The Secret History

by Donna Tartt, 1992

I read this book because it is by the author of The Goldfinch, which I loved, and which won the Pulitzer Prize in 2014. This was a page-turner, very dark in personalities and setting and plot. Six college-aged students, most very wealthy, are the sole students in a professor’s Greek class. The college, Hampden College, is located in Hampden, Vermont, where the winters are icy cold and snowy and dark, and all the other seasons, stormy and wet. One of the rich kids, Francis, owns a mansion in the country where the 6 go to drink and frolic on the weekends. One weekend, four of them succeed in going completely berserk – outside of themselves – which they had been trying to do secretly for awhile – and they accidentally murder a farmer – mutilate him. They leave him and drive home still wearing their bloody sheets. Bunny, one of them who wasn’t with them on this night, discovers the truth a few months later, and he is becoming a threat, so Henry arranges to kill him, too, by pushing him off a cliff into a ravine. There is so much angst and psychosis in these rich, godless characters.

I almost didn’t read it because I knew from the very beginning that it was going to be dark, but she is such a good writer, I couldn’t stop. The narrator was one of the six, Richard, from Plano, California, and he is such a likable character, and you are living the story through him. I learned a lot from him – it is okay not to answer people’s questions. It is okay to just be silent sometimes, or change the subject.

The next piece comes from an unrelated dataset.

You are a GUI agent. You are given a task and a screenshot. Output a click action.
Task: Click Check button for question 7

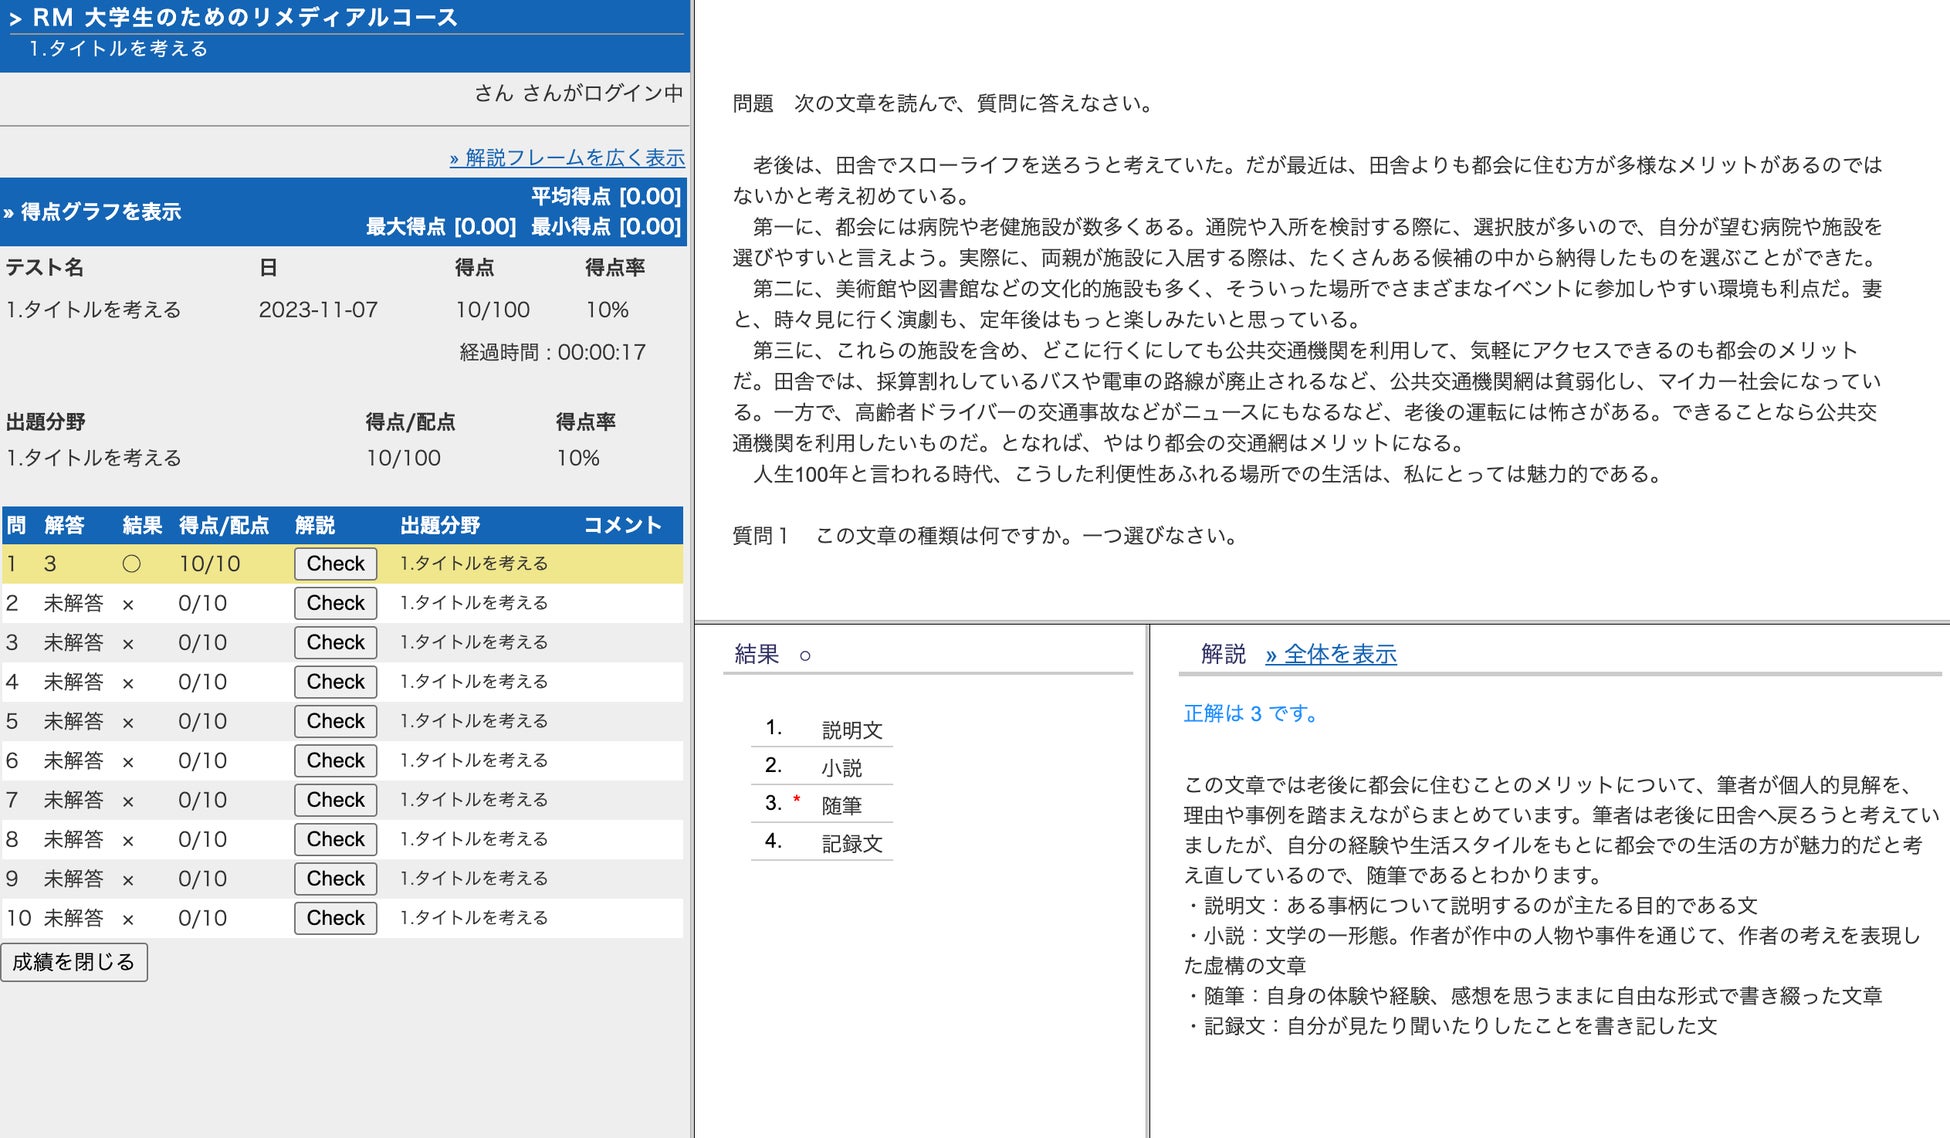(x=335, y=800)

In the end, there is not the redemption that The Goldfinch had, but Henry, the main perpetrator, does kill himself, and the rest of them can go on, trying to make the best of their lives.

She is an excellent writer! In Yellowface, the main character mentions that Donna Tartt only writes one book a decade. That intrigued me, and The Goldfinch is on the best books of the century lists, and one of those lists talked about her prior books, so I decided to read this one. She is a very interesting author – no pictures of her on the books, no short bio.